Dsub to VGA adapter, USB to LAN adapter dan kartu garansi sampai sekarang belum pernah saya coba-coba. Sementara ini dilupakan dulu. Bila ada sesuatu dengannya kekak tulisan ini akan saya update.

Apa yang saya coba pertama kali tentu saja adalah notebook itu sendiri. Ultrabook yang berbobot kurang dari 1,5 kg ini cukup enak dipegang, terasa solid dan body aluminium warna emasnya enak dipandang. Chiclet keyboard warna hitam dan touchpad yang luas membuatnya terlihat lebih mewah.

Zenbook UX303UB memiliki 3 terminal USB 3.0, 2 terletak di sisi kiri dan 1 di sisi kanan. Ultrabook ini tidak punya optical drive, ya secara mana ada ultrabook yang buit in DVD drive, namun mempunyai sebuah card reader di sisi kiri. Di sisi kanan terdapat beberapa colokan lagi, colokan ke power charger, jack audio 3.5 mm, colokan D-Sub dan colokan HDMI. Colokan RJ 45 (LAN/ethernet) tidak punya.

Ultrabook ini tidak mempunyai colokan Thunderbolt maupun riversible USB type C. Dua konektor ini tidak akan membuat saya kehilangan.
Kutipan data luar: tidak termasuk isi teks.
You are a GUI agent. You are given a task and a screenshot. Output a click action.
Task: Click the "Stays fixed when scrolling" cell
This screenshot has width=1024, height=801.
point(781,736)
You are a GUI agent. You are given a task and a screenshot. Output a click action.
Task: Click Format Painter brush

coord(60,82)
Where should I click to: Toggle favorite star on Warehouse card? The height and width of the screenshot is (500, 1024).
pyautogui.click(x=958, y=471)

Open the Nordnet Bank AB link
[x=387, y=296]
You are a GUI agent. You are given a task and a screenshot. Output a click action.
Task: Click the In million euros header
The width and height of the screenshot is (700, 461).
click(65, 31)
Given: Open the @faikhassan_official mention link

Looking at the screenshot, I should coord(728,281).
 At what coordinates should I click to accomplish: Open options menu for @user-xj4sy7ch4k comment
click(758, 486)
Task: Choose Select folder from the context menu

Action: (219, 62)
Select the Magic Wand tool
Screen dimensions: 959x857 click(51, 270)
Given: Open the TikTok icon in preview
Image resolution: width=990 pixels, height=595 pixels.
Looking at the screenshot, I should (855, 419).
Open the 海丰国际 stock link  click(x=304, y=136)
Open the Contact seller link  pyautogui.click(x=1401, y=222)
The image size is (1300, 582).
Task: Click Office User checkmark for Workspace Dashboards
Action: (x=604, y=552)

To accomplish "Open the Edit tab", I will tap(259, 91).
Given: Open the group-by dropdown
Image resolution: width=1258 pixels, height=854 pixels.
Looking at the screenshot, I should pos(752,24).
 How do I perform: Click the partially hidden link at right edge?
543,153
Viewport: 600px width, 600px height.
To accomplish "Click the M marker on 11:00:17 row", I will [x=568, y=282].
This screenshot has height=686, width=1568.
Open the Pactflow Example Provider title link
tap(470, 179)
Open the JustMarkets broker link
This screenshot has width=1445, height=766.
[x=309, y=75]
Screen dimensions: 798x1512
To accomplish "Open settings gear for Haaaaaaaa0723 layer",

Kemungkinan saya menggunakannya toh sangat kecil.

Asus Zenbook UX303UB sudah dari sononya preloaded dengan Windows 10 Home Edition. Jadi begitu dihidupkan seharusnya laptop ini siap digunakan. Ketika saya menghidupkannya di Windows 10 ini bahkan sudah dipasangi beberapa program seperti WPS Kingsoft Office, Winamp, GOM Player, Google Chrome, Mozilla Firefox dan beberapa program lain.

Saya tinggal memasang beberapa program yang sering saya gunakan dan program-program yang ingin saya gunakan untuk bekerja.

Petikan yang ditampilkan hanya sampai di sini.